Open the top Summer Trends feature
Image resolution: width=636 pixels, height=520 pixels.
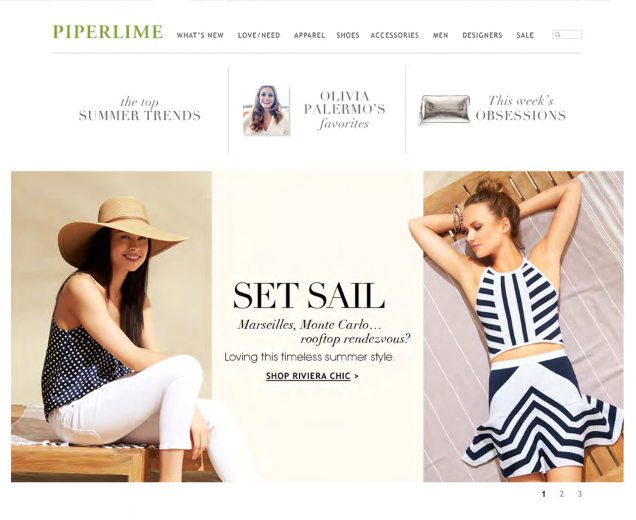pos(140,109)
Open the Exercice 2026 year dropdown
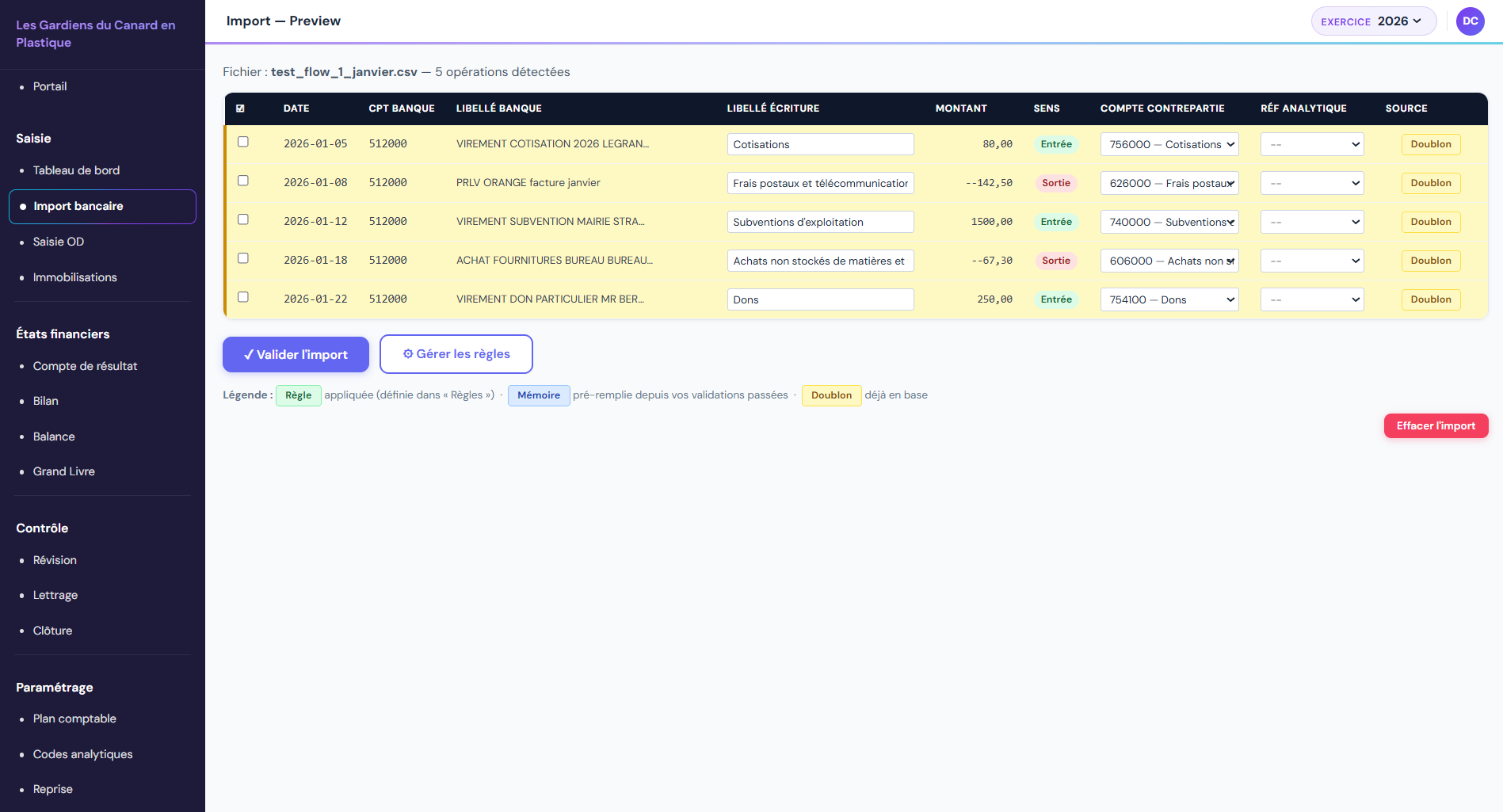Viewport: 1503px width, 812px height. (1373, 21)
--
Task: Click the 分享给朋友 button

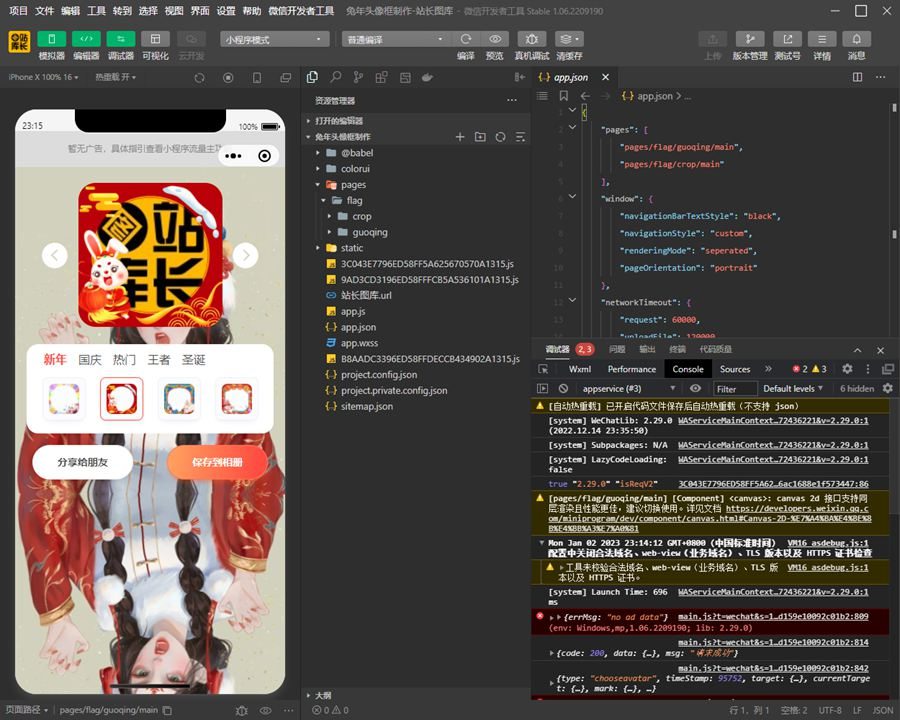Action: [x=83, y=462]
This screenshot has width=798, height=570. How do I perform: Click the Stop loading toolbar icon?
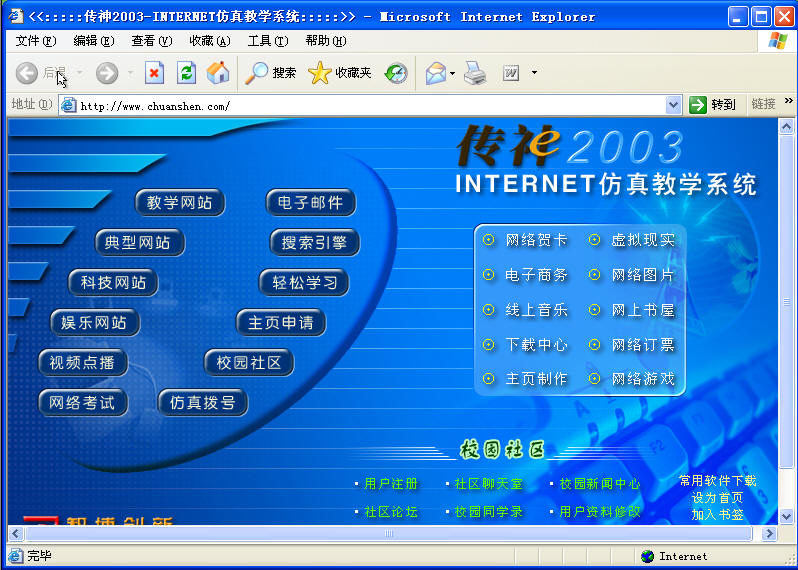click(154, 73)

▶ _Goal_: Copy out the lines word for word, from the line with "Open the top Summer Trends feature" to the line with "Viewport: 1503px width, 812px", including both of those lines. Leave the pictures out.

▶ _Exercise response_:
Open the top Summer Trends feature
Image resolution: width=636 pixels, height=520 pixels.
pos(140,109)
Open the Exercice 2026 year dropdown
Viewport: 1503px width, 812px height. (1373, 21)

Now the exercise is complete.